From: Gavin Shan <gshan@redhat.com>
To: Igor Mammedov <imammedo@redhat.com>
Cc: "Daniel Henrique Barboza" <dbarboza@ventanamicro.com>,
qemu-arm@nongnu.org, qemu-devel@nongnu.org,
qemu-riscv@nongnu.org, rad@semihalf.com,
peter.maydell@linaro.org, quic_llindhol@quicinc.com,
eduardo@habkost.net, marcel.apfelbaum@gmail.com,
philmd@linaro.org, wangyanan55@huawei.com, palmer@dabbelt.com,
alistair.francis@wdc.com, bin.meng@windriver.com,
thuth@redhat.com, lvivier@redhat.com, pbonzini@redhat.com,
yihyu@redhat.com, shan.gavin@gmail.com,
"Michal Prívozník" <mprivozn@redhat.com>
Subject: Re: [PATCH v2 0/4] NUMA: Apply socket-NUMA-node boundary for aarch64 and RiscV machines
Date: Sat, 25 Feb 2023 11:05:42 +1100 [thread overview]
Message-ID: <7638e643-7a05-808c-ec47-c29db1c5d75f@redhat.com> (raw)
In-Reply-To: <20230224152035.6edfa832@imammedo.users.ipa.redhat.com>
On 2/25/23 1:20 AM, Igor Mammedov wrote:
> On Fri, 24 Feb 2023 21:16:39 +1100
> Gavin Shan <gshan@redhat.com> wrote:
>
>> On 2/24/23 8:26 PM, Daniel Henrique Barboza wrote:
>>> On 2/24/23 04:09, Gavin Shan wrote:
>>>> On 2/24/23 12:18 AM, Daniel Henrique Barboza wrote:
>>>>> On 2/23/23 05:13, Gavin Shan wrote:
>>>>>> For arm64 and RiscV architecture, the driver (/base/arch_topology.c) is
>>>>>> used to populate the CPU topology in the Linux guest. It's required that
>>>>>> the CPUs in one socket can't span mutiple NUMA nodes. Otherwise, the Linux
>>>>>> scheduling domain can't be sorted out, as the following warning message
>>>>>> indicates. To avoid the unexpected confusion, this series attempts to
>>>>>> rejects such kind of insane configurations.
>>>>>>
>>>>>> -smp 6,maxcpus=6,sockets=2,clusters=1,cores=3,threads=1 \
>>>>>> -numa node,nodeid=0,cpus=0-1,memdev=ram0 \
>>>>>> -numa node,nodeid=1,cpus=2-3,memdev=ram1 \
>>>>>> -numa node,nodeid=2,cpus=4-5,memdev=ram2 \
>>>>>
>>>>>
>>>>> And why is this a QEMU problem? This doesn't hurt ACPI.
>>>>>
>>>>> Also, this restriction impacts breaks ARM guests in the wild that are running
>>>>> non-Linux OSes. I don't see why we should impact use cases that has nothing to
>>>>> do with Linux Kernel feelings about sockets - NUMA nodes exclusivity.
>>>>>
>>>>
>>>> With above configuration, CPU-0/1/2 are put into socket-0-cluster-0 while CPU-3/4/5
>>>> are put into socket-1-cluster-0, meaning CPU-2/3 belong to different socket and
>>>> cluster. However, CPU-2/3 are associated with NUMA node-1. In summary, multiple
>>>> CPUs in different clusters and sockets have been associated with one NUMA node.
>>>>
>>>> If I'm correct, the configuration isn't sensible in a baremetal environment and
>>>> same Linux kernel is supposed to work well for baremetal and virtualized machine.

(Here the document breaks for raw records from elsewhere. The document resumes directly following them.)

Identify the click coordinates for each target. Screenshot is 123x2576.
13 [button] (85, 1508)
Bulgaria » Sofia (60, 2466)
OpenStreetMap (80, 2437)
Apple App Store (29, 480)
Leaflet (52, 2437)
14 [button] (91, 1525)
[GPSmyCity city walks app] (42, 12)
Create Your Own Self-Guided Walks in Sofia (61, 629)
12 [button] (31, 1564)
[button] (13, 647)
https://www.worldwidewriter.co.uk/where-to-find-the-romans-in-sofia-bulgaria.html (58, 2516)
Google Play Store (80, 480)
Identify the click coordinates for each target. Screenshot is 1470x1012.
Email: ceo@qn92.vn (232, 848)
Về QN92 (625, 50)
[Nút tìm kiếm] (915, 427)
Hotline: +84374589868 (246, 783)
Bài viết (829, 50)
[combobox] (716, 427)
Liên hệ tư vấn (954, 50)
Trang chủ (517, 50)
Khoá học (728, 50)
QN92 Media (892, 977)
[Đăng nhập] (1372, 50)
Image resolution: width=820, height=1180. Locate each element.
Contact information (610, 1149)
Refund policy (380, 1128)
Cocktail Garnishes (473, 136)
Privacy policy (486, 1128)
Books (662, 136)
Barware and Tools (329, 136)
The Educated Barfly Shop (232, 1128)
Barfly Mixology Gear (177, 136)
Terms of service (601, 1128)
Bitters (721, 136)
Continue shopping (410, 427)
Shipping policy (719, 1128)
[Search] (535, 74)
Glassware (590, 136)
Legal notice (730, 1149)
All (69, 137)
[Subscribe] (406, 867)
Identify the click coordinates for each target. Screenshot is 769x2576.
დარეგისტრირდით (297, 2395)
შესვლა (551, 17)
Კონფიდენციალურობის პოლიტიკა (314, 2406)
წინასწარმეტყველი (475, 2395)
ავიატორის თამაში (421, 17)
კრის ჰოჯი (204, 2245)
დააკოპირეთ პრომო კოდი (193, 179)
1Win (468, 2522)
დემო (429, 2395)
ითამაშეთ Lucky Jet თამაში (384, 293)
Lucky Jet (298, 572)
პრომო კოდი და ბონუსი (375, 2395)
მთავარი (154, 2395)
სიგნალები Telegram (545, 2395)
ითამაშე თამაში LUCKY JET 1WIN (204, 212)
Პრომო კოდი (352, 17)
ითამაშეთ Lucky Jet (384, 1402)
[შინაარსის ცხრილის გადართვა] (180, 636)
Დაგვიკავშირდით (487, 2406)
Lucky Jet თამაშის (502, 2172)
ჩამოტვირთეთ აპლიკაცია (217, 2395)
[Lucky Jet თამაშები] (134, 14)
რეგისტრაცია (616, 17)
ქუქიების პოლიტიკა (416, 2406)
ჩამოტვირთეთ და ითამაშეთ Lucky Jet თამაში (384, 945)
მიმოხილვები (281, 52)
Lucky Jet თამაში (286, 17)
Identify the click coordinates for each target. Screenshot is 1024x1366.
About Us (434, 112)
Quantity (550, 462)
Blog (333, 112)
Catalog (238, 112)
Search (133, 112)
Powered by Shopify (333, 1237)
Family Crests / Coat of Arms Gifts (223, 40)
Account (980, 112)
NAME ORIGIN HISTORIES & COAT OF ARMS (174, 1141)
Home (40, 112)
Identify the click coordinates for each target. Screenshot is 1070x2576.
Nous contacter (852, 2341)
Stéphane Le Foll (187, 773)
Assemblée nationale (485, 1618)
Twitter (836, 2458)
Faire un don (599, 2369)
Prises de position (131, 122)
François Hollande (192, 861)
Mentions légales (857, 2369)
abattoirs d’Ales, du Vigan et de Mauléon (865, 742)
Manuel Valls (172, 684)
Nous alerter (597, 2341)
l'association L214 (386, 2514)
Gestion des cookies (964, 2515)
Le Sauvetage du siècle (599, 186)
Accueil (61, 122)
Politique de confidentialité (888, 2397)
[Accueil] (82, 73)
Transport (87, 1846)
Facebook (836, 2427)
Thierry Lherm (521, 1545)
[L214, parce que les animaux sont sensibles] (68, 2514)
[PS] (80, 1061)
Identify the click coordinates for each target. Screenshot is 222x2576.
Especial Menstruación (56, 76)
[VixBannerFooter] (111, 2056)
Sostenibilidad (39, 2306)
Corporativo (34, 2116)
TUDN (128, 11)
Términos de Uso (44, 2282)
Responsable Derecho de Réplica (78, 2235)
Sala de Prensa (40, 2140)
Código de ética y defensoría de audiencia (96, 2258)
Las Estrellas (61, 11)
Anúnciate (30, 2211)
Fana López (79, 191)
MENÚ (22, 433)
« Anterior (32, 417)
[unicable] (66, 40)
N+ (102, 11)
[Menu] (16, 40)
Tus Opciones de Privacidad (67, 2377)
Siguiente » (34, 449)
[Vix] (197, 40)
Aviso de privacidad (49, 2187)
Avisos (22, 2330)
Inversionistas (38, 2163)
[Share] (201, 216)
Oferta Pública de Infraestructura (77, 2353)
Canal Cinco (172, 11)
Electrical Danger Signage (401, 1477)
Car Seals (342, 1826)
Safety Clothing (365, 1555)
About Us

>>>> So I think QEMU needs to emulate the topology as much as we can to match with the
>>>> baremetal environment. It's the reason why I think it's a QEMU problem even it
>>>> doesn't hurt ACPI. As I said in the reply to Daniel P. Berrangé <berrange@redhat.com>
>>>> in another thread, we may need to gurantee that the CPUs in one cluster can't be
>>>> split to multiple NUMA nodes, which matches with the baremetal environment, as I
>>>> can understand.
>>>>
>>>> Right, the restriction to have socket-NUMA-node or cluster-NUMA-node boundary will
>>>> definitely break the configurations running in the wild.
>>>
>>>
>>> What about a warning? If the user attempts to use an exotic NUMA configuration
>>> like the one you mentioned we can print something like:
>>>
>>> "Warning: NUMA topologies where a socket belongs to multiple NUMA nodes can cause OSes like Linux to misbehave"
>>>
>>> This would inform the user what might be going wrong in case Linux is crashing/error
>>> out on them and then the user is free to fix their topology (or the kernel). And
>>> at the same time we wouldn't break existing stuff that happens to be working.
>>>
>>>
>>
>> Yes, I think a warning message is more appropriate, so that users can fix their
>> irregular configurations and the existing configurations aren't disconnected.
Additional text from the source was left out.